Work task
Write out the part of the disability and federalism passage below that falls between "The result was" and "issues did not.", inclusive.

Exercise passage

If the pattern is as clear as we suggest, why have other scholars and Court watchers missed it?16 And why, at the time, did people who might have opposed the “new federalism” often fail to ring alarm bells in these cases? Our evidence suggests that disability cases tended to be unracialized in the minds of the Justices and the broader public and therefore less likely than, say, desegregation cases, to provoke widespread attention when disputes did reach the Court. Moreover, disability was a type of difference that, to many people at the time, had a natural connection to one’s degree of civic and social inclusion.17 There is a deep American history of conflating disability with societal burden18—of casting disabled people as unsightly,19 expensive,20 and a threat to public welfare.21 We argue that in the 1970s and 1980s, the fragility and apparent novelty of disabled citizens’ claims on the polity, paired with the fiscal and economic concerns that came to pervade American governance, made the disability context simply feel different from the other, more highly charged contexts in which federalism arguments tended to surface. Phrased differently, state-protective legal arguments could seem genuinely urgent in the disability context and, at the same time, appear less tainted by a latent association between “states’ rights” and white supremacy.
The result was that, for those legal actors who wanted the Court to develop a more state-protective jurisprudence, disability cases provided fertile terrain. Meanwhile, for legal actors who did not share these motivations but might have obstructed the “new federalism,” disability cases often appeared less consequential—in contrast to cases involving race and sex, which many of the same actors approached with interest and vigilance. As such, disability cases formed a readily available site for the early expansion of the “new federalism” at a time when cases involving other issues did not.

Information shown
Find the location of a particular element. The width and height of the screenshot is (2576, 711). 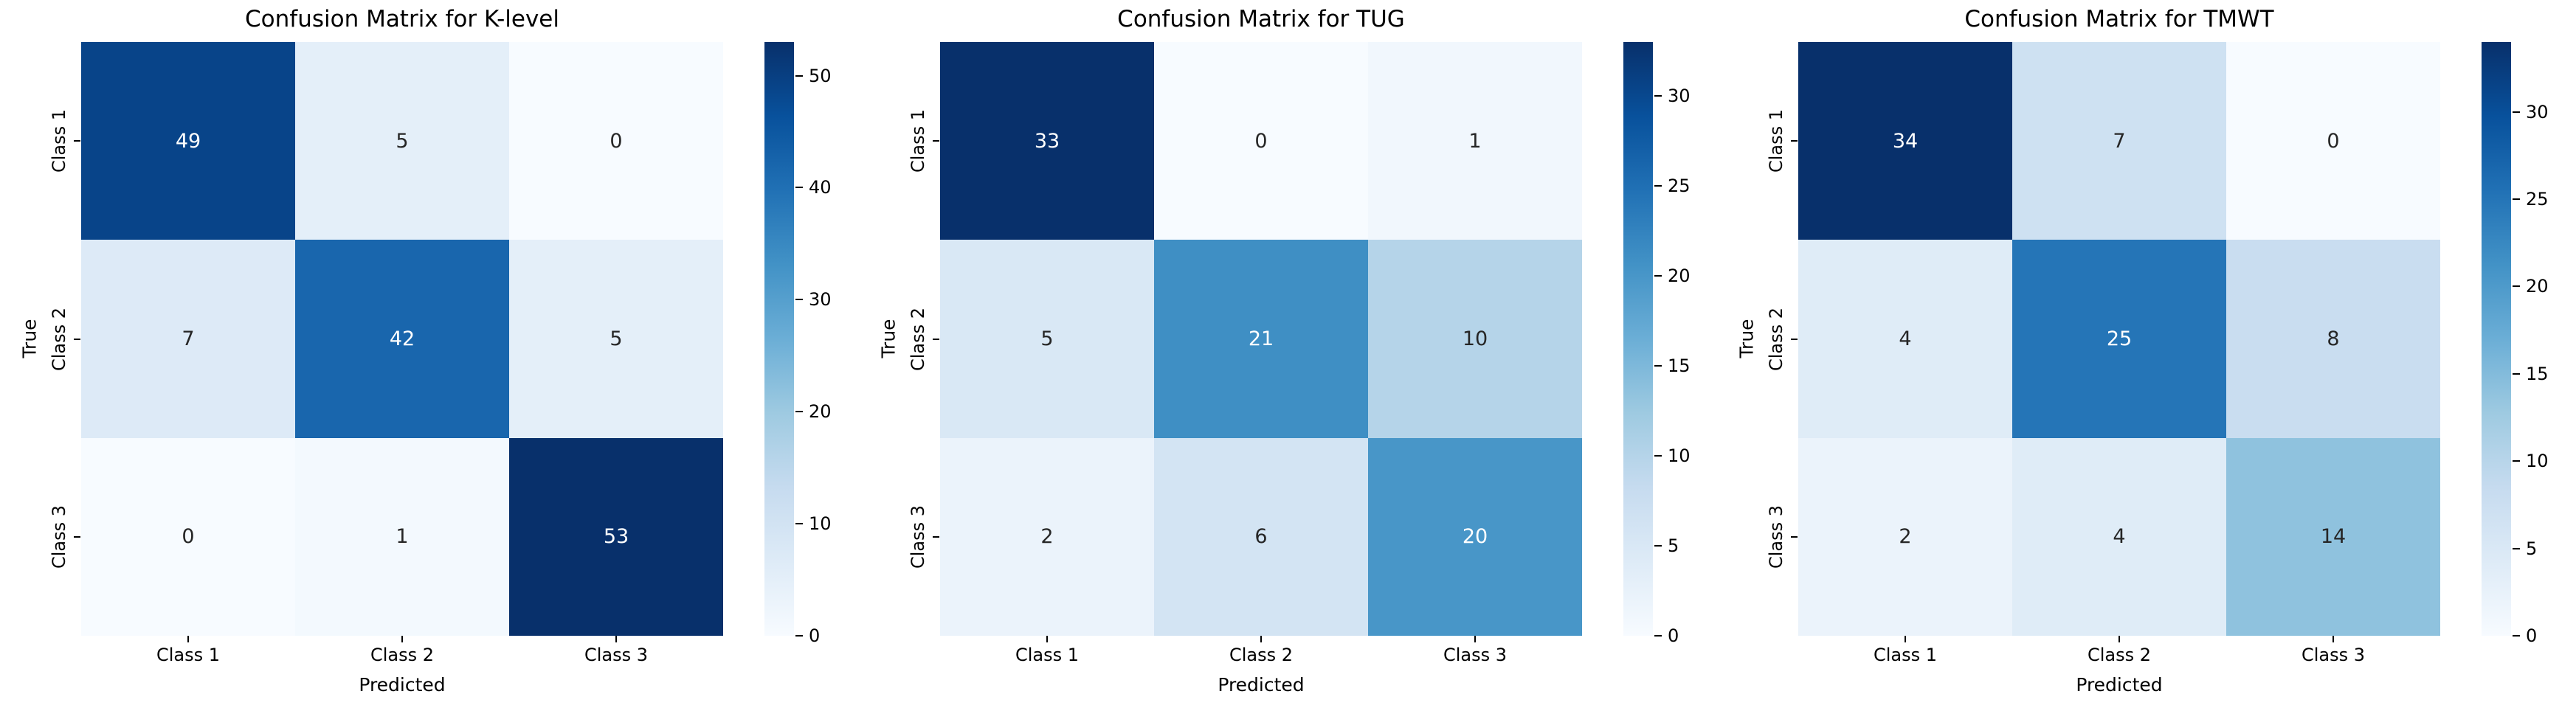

Answer space
The result was that, for those legal actors who wanted the Court to develop a more state-protective jurisprudence, disability cases provided fertile terrain. Meanwhile, for legal actors who did not share these motivations but might have obstructed the “new federalism,” disability cases often appeared less consequential—in contrast to cases involving race and sex, which many of the same actors approached with interest and vigilance. As such, disability cases formed a readily available site for the early expansion of the “new federalism” at a time when cases involving other issues did not.